The lady was standing, with her hands behind her back, looking down with a contemplative air at the toe of her tiny shoe as it peeped from under the hem of her dress.

"I don't see why not. Our Easter ball has not been, in all respects, the success I had hoped it would be, and usually is; but I don't see what is to be gained by your hanging about while somebody is looking into that very unpleasant affair. Indeed, it seems in itself to be a sufficient reason why you should go yachting."

The gentleman was still worriedly clicking his thumb-nail.

"It's all very well for you to talk, but things are not going to be so easy for me as they've been for you. I tell you I can't dream about a bag; I don't at all suppose that I shall be able to get away with anything like decency--not what you would call get away--for, at any rate, some days to come."

"Very well, then Violet and I will go alone; we will chaperone each other; and you will join us when you can. I presume you don't suggest that it is necessary that I should stay?"

His lordship pulled a rueful face.

"It certainly isn't necessary, because I don't suppose you'll be able to do anything, but----" He gave a little groan. "Well, I expect you're right, and after all perhaps you'd better go, and, of course, if you like, take Vi with you; she'll be a companion. I shouldn't wonder--I've a feeling in my bones that there will be a fuss made about Noel Draycott; and if there is, you'd certainly better be out of it. Upon my word, I wish we'd never had this ball; I've a kind of a sort of a feeling that the Easter ball at Avonham is going to bulk rather largely in the public eye; I see myself figuring in the public prints, and I certainly don't want to have you there. I'll wire to Sloc.o.c.k right away."

Captain Sloc.o.c.k was the officer in command of the Earl of Cantyre's well-known steam yacht _Sea Bird_.

The prophet was justified, there was a fuss; nothing had yet been heard of Mr. Draycott. It became a moot point whether something ought not to have been done in the matter, even in the dead of the night; it might, more than one person in the establishment became presently aware, become a very awkward subject for unpleasant future comment.

His lordship's point of view was easy to grasp; there really had been nothing to show that anything serious had happened.

Scandal was the thing most to be avoided; if the police had been called in, there would have had to be a scandal, and nothing might have suited Noel Draycott less. There might, his lordship put it, have been a discussion between Noel Draycott and, say, someone else, of a strictly personal kind, in which Draycott might have got the worst of it. It was a most regrettable incident, that such a thing should have occurred at Avonham, on the night of the Easter ball. Mr. Draycott owed an apology to his hosts and their guests; he would be called to a severe account at the very first possible moment.
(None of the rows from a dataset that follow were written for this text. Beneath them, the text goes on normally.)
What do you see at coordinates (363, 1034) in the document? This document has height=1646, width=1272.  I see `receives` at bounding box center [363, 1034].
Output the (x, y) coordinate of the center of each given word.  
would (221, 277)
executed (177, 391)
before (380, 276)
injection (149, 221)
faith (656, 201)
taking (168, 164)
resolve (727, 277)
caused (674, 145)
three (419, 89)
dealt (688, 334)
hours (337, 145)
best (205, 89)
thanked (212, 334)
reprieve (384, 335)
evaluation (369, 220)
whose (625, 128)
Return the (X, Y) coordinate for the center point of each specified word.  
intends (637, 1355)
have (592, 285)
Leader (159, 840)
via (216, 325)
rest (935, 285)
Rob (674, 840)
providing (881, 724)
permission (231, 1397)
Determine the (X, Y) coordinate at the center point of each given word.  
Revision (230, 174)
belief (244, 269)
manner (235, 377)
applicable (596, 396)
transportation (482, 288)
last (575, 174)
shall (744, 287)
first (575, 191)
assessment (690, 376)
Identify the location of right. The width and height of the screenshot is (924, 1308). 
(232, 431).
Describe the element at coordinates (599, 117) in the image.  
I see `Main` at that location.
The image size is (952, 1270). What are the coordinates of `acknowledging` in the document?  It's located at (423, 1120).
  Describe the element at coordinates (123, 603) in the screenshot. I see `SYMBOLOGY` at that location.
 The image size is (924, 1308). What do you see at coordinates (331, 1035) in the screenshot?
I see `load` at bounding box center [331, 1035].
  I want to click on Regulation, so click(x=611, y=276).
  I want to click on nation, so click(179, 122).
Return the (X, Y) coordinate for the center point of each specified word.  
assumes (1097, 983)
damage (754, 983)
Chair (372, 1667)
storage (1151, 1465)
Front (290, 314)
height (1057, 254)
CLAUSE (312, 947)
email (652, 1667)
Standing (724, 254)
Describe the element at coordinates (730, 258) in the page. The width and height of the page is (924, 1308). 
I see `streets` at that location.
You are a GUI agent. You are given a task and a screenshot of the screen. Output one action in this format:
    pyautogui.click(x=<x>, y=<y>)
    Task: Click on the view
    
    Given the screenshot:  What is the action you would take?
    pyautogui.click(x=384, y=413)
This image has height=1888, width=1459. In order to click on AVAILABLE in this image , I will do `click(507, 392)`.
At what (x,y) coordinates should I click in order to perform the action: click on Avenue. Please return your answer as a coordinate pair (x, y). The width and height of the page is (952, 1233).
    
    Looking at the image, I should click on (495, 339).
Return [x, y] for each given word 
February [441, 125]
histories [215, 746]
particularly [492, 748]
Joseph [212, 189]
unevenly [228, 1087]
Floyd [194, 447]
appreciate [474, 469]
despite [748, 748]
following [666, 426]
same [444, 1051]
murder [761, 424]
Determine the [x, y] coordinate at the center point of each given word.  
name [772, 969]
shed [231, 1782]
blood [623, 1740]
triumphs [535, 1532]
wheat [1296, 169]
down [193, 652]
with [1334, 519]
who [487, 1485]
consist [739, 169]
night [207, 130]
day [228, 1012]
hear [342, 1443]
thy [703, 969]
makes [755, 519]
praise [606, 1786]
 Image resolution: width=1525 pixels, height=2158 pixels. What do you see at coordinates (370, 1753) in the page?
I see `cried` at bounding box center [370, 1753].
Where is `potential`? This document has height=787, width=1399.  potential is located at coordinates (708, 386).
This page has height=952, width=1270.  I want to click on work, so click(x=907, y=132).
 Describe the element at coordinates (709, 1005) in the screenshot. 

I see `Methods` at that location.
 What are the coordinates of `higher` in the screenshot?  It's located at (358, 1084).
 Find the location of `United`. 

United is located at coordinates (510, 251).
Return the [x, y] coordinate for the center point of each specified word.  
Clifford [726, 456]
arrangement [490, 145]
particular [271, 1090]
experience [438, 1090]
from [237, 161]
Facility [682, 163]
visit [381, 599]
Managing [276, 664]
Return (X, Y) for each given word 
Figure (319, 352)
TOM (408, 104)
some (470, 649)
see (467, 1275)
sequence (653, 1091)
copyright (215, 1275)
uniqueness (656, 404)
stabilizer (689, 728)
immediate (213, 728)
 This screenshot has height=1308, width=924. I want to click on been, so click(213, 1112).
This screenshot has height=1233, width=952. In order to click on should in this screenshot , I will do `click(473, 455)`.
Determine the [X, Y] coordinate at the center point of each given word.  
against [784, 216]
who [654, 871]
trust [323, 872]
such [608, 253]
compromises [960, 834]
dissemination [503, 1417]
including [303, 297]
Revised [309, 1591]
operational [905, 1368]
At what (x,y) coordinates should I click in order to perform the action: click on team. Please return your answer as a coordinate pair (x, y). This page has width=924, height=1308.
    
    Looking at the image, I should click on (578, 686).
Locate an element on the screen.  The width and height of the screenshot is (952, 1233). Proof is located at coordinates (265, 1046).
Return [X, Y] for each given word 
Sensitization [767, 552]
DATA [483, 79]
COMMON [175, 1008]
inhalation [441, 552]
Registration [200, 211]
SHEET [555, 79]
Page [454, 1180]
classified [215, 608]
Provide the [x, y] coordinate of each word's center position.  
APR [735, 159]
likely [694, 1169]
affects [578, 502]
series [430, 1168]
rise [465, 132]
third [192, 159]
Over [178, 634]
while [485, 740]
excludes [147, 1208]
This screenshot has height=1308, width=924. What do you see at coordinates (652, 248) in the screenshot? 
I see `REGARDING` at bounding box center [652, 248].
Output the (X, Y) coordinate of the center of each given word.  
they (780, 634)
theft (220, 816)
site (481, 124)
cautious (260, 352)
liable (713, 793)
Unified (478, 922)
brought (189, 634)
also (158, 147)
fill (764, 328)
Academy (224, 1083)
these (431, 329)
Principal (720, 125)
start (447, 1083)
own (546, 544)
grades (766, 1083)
Of course, Major Reith had been under a misapprehension. In the first shock of his surprise at finding the man in such a dreadful condition on the floor, he jumped to the not unnatural conclusion that he was dead, which, though natural, was absurd. Who had ever heard of a dead man picking himself up and taking himself off? Which was what Noel Draycott had done.

Where he had taken himself to was another story. He was not at the barracks, as they had learned on the telephone, but then it was hardly likely that he would be there. In that discussion with someone else, he had been pretty badly knocked about; the major's story made that clear.

He would doubtless be ashamed of himself; there was probably something not nice at the back of it all. He would probably have preferred to take his broken head somewhere where there was a chance of his wounds being healed without their ever coming to the knowledge of his brother officers. What had to be ascertained was the hiding-place in which he had taken shelter.

And here something a trifle awkward cropped up; it seemed possible that he had never been either at Avonham or in that part of the country before. Then, in his state, at that hour of the night, for what quarter could he have set out, and how?